Dive Brief:
- Generative AI will result in fewer agents taking on more complicated work, according to a Forrester report released last month. Members of these smaller teams will need a combination of emotional intelligence and technological know-how, the report found.
- Next-generation call center work will require leaders to rethink their hiring and retention strategies, according to Christina McAllister, senior analyst at Forrester. The call center of the future will need agents with relevant training and advanced skill sets, making individual workers more valuable.
- "I believe that it's no longer going to be a race to the bottom on how cheap you can get your labor," McAllister said. "There's going to need to be a focus on retention."
Dive Insight:
It’s still the early days of the generative AI revolution, but it’s as good a time as any for call center leaders to future-proof their workforce and technology strategies.
One way to prepare agents for their changing roles is investing in their artificial intelligence quotient, or AIQ, according to McAllister. Having a human in the loop can be valuable, particularly during early rollouts, but few workers understand what that really entails.
“You need to educate folks on what it means to be the human in that loop and how best to work alongside AI,” McAllister said. “When do you trust the output of an AI solution? When do you question the output of an AI solution?”

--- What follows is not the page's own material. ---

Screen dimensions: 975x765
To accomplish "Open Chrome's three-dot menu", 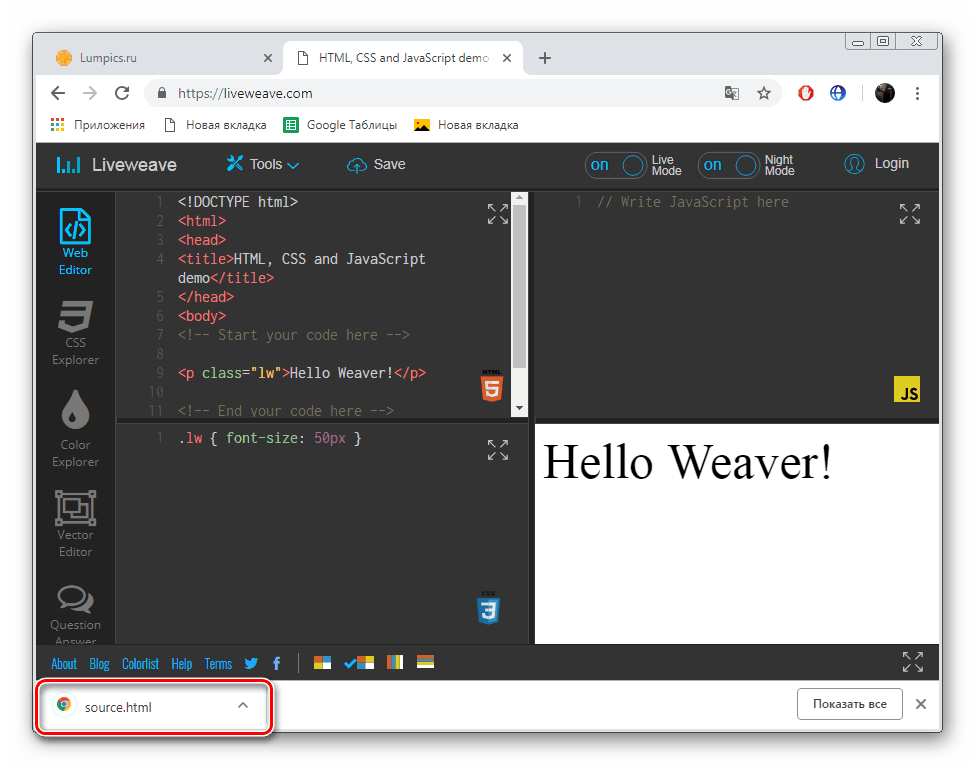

Contact centers need to ensure their knowledge management systems are up to the task of supporting these agents as well, according to McAllister.
Generative AI is only as good as the data that powers it, and the technology can’t fix a poorly maintained or outdated knowledge base. A trustworthy copilot that helps agents deliver better experiences needs clean, trustworthy data it can draw from.
However, in the past, many call centers underinvested in their knowledge management solutions, according to McAllister. Generative AI projects often receive bigger budgets, and modernizing the data backbone is a worthwhile use for this funding.
"Folks are coming face-to-face with the need for data,” McAllister said. “It’s one of the investments they need if they pursue generative AI projects. If you don't have the data from which you can generate that information or knowledge, what are you doing?”